In conclusion, there are some genetic differences between members of different races or ethnic groups, but this doesn’t make the groups fundamentally different and has almost nothing to do with how race is addressed in society today. Our melanin levels, genetic mutations, and blood proteins have absolutely nothing to do with how we exist as individuals and interact with each other unless you account for social constructs of race.

By [E] Hillary

Hillary is a giant nerd and former Mathlete. She once read large swaths of "Why Evolution is True" and a geology book aloud to her infant daughter, in the hopes of a) instilling a love of science in her from a very young age and b) boring her to sleep. After escaping the wilds of Waco, Texas and spending the next decade in NYC, she currently lives in upstate New York, where she misses being able to get decent pizza and Chinese takeout delivered to her house. She lost on Jeopardy.

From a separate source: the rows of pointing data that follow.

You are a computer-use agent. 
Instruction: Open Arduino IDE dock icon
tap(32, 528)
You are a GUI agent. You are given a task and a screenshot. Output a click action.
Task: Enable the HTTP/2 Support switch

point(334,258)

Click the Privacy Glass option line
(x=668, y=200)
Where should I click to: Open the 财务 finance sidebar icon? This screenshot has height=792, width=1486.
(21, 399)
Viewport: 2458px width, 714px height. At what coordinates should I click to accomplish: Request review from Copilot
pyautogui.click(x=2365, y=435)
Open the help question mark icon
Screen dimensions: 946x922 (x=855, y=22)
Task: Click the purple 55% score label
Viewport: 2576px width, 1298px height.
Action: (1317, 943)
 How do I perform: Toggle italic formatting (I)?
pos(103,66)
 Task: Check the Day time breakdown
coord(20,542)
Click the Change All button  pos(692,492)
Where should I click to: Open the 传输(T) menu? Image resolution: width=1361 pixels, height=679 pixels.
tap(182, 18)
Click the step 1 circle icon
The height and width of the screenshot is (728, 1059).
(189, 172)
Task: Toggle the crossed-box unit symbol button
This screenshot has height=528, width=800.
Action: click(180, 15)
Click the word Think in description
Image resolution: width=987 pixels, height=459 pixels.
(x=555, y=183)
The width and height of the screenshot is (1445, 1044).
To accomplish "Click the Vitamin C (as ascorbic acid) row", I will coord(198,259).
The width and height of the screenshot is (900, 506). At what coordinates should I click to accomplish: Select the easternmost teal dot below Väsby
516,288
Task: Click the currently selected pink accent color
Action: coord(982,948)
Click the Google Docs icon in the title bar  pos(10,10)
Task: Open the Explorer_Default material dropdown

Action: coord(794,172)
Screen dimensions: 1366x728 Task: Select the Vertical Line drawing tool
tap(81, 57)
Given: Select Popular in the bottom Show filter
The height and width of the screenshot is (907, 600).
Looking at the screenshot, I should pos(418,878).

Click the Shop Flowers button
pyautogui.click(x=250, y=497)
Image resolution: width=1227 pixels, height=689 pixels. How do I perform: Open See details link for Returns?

100 replies on “The Science of Race: Is it Genetic or a Social Construct?”

Thanks so much for your thoughtful, well researched and multidisciplinary response. I especially appreciate your clear statement that “there are some genetic differences between members of different races or ethnic groups..”.  It is useful to read that both are true (social construction and genetic differences) without the baggage of superiority claims.

My question was about the biological basis that would explain the very things you outlined in your responses, not about census categories or boxes people check (clearly our own constructions). I fully understand that our social-racial hierarchy creates and perpetuates disparate outcomes across all sorts of important measures (health, economic, so forth).

The science behind varied racial/ethnic group health differences was immensely informative.  Thanks for taking my question seriously, much appreciated.


My mother likes to call herself Caucasian and throw white people off. As Indians, we are caucasians, according to the definition it used to have before white US people took it to mean white skin. Actually, I think it’s only North Americans who think Caucasian=white.

Caucasian was a physical anthropology term to describe one of the three types of human skeletons. You wouldn’t be able to tell the race of a Middle Eastern person or a Norwegian person once you got them down to the bones, hence Caucasian.

It’s also fun to hear my old great-aunts talk about their Aryan heritage. The Swastika wasn’t the only thing Hitler stole and warped from Hindu culture.